On fit donc connaître ces dernières volontés ; Song Dao’an et les autres se prosternèrent à deux reprises pour en accepter la charge ». (Voyage en occident[1]).
Un mythe chinois
La biographie de Qiu Chuji dans le Jinlian zhengzong ji (Biographies de la Vraie Lignée du Lotus d’Or), 金蓮正宗記, une collection d’hagiographies compilée par l’adepte de Quanzhen Qin Zhi’an (1188-1244) en 1241, affirme que lors de chaque rencontre avec Gengis khan, Qiu Chuji « l’exhortait à s’abstenir de tuer et de massacrer et à réduire ses désirs »[n 17]. Rien de tel dans le récit du Voyage en Occident du maitre Changchun de Li Zhichang, ne permet de l'affirmer[2].

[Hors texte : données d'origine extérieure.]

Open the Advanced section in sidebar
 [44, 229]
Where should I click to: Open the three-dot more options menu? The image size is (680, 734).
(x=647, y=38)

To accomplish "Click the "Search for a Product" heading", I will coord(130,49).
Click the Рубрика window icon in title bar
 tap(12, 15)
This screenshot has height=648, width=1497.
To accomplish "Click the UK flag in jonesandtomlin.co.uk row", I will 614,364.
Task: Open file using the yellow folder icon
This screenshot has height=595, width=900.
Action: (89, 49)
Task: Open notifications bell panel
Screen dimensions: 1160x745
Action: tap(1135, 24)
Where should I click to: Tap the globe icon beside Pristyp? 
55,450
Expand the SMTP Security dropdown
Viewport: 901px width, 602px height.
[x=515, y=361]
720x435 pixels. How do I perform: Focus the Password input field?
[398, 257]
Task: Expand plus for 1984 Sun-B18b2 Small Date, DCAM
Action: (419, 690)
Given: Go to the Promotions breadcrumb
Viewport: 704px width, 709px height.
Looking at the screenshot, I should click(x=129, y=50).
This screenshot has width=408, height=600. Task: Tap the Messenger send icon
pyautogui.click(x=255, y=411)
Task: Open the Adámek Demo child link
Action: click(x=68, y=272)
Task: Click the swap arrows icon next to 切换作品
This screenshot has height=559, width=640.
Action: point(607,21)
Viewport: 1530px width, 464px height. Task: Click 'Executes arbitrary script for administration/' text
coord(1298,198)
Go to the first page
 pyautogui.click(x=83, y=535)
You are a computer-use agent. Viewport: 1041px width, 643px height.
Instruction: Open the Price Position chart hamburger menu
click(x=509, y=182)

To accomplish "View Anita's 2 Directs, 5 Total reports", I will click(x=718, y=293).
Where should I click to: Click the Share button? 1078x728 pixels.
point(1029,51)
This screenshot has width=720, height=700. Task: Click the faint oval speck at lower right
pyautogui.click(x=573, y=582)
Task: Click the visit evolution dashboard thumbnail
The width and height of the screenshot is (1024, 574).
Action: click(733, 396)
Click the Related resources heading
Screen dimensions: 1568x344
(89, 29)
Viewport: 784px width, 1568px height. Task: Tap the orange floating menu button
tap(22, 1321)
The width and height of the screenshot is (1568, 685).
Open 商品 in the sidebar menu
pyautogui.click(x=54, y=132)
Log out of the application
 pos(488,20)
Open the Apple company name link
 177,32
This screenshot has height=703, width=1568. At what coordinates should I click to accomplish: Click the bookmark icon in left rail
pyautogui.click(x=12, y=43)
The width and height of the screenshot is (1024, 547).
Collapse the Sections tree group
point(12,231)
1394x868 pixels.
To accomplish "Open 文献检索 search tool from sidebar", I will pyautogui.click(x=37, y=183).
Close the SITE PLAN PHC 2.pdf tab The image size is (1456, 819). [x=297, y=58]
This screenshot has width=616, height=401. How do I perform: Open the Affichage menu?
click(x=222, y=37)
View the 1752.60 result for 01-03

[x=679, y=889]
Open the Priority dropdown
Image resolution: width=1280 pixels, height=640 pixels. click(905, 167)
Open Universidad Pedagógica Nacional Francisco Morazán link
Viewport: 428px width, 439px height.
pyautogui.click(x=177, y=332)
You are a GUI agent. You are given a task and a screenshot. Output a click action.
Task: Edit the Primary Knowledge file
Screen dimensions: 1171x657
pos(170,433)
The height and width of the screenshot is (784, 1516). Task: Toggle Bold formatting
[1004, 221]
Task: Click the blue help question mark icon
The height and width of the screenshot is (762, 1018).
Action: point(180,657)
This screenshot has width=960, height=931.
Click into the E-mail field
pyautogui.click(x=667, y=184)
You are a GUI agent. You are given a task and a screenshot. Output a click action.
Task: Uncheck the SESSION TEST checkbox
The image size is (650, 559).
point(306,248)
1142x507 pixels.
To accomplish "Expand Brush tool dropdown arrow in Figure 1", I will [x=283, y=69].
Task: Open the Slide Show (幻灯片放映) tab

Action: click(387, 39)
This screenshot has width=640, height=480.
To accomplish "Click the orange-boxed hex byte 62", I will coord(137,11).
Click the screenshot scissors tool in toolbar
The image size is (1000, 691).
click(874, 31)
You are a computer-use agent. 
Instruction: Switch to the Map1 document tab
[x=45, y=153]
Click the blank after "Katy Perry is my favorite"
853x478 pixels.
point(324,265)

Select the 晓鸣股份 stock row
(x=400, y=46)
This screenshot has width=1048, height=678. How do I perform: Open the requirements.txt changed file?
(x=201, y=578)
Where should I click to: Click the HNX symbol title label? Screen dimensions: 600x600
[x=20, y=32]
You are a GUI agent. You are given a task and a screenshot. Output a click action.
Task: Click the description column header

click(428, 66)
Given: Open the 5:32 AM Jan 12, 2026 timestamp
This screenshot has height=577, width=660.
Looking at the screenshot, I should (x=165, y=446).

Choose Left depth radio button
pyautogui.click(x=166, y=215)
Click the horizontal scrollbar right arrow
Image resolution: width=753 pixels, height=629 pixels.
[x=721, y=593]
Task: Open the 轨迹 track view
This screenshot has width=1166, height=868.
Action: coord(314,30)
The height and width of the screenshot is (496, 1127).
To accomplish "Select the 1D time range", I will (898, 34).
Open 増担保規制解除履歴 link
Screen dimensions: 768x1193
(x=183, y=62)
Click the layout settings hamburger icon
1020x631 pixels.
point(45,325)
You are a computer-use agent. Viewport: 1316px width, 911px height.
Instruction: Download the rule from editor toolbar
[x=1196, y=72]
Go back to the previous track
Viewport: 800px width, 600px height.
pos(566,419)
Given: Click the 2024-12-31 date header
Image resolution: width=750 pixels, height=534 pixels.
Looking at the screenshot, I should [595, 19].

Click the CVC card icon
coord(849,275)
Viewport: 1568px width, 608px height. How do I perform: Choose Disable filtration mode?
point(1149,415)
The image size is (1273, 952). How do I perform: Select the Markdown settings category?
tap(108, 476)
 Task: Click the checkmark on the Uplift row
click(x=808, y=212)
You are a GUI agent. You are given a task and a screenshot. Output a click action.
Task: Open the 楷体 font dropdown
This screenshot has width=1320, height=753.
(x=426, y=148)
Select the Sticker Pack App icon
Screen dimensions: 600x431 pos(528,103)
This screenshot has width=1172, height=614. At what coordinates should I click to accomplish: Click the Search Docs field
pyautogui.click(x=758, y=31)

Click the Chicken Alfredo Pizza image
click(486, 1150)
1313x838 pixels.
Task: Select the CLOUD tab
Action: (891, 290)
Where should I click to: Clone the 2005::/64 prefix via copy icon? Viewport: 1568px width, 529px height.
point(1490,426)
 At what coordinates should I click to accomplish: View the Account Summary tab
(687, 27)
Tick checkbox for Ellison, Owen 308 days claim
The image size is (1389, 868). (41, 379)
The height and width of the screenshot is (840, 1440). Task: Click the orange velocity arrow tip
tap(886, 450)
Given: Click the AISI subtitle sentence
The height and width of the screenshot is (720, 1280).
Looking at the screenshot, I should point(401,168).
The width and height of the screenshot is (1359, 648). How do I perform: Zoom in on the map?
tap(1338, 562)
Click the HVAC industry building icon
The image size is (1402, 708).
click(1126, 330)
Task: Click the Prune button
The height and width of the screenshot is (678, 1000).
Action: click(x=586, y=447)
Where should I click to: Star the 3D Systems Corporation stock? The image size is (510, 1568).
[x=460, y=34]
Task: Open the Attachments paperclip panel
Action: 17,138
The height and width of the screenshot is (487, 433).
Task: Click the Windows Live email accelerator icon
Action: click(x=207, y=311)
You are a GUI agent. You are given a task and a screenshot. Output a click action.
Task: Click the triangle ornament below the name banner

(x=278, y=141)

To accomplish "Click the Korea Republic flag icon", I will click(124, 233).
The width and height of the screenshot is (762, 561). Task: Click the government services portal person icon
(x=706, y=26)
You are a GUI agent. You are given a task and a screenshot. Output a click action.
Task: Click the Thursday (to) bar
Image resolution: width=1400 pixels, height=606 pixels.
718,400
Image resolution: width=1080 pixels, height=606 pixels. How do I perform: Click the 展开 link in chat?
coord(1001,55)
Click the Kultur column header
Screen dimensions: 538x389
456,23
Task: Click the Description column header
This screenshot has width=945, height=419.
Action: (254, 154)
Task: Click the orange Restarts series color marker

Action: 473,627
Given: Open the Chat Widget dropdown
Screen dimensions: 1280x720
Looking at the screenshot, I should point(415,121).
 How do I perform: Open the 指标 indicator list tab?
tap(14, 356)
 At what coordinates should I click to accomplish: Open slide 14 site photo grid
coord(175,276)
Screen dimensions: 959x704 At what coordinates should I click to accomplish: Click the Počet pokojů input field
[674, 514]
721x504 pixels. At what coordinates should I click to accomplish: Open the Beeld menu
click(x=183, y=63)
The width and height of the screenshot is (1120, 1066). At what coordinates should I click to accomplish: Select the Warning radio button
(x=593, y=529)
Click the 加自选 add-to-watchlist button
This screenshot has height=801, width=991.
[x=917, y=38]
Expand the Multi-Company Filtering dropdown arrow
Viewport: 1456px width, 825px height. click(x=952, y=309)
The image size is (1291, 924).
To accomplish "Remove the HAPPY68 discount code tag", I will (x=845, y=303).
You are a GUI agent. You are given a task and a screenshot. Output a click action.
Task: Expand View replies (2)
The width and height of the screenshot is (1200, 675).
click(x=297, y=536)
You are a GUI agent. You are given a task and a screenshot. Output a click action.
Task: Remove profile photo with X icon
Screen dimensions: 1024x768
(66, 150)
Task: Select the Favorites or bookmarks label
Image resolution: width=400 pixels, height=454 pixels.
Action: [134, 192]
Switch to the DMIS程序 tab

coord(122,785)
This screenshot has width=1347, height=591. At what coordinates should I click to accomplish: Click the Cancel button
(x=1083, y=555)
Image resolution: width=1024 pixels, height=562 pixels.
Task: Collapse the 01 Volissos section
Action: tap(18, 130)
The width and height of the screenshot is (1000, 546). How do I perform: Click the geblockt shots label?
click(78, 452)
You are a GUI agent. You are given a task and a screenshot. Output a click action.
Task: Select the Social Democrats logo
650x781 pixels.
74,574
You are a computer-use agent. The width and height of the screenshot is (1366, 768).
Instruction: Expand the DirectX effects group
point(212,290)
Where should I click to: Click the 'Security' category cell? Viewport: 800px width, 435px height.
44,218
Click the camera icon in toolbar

La biographie de Qiu dans le Yuanshi 元史 (Histoire des Yuan), compilée en 1370, en fait un sage confucianiste, affirmant à tort que déjà en 1220, alors qu’il était logé à Zhuolu et Xuanhua, il avait envoyé une lettre à Gengis Khan « l’exhortant sincèrement à arrêter de tuer ». Au cours de ses rencontres avec Gengis Khan dans l’Hindu Kush, le Yuanshi affirme que « Qiu Chuji a dit à plusieurs reprises que celui qui unifierait Tout Sous le Ciel ne doit pas être asservi au meurtre des gens (comme un drogué) » - un sentiment directement inspiré par l’ancien philosophe confucéen Mencius.
Ces textes semblent être à l’origine d’un mythe chinois omniprésent qui attribue à Qiu Chuji le mérite d’avoir persuadé Gengis Khan de mettre fin à sa politique de massacre des populations des villes conquises qui avaient rejeté les appels à la reddition ou (comme Balkh) se sont rebellées après s’être rendues[2] .
Le mythe est très vivant en 2025, puisqu’une simple recherche sur internet donne de multiples sites se faisant l’écho de cette trop belle histoire civilisatrice de la Chine[n 18].
Si on s’en tient aux sources, Qiu n’a pas tenu un discours civilisateur à portée politique face à Gengis khan, car il ne pouvait s’opposer frontalement à la conquête, ce qui aurait été suicidaire. Il a choisi une « voie intermédiaire ». Sa réponse à la violence n’était pas politique, mais spirituelle. Vie et mort sont indifférentes, dit-il dans ses dernières paroles. Cette attitude n’est pas une approbation de la guerre, mais une tentative de sublimation spirituelle des horreurs[10],[11],[1].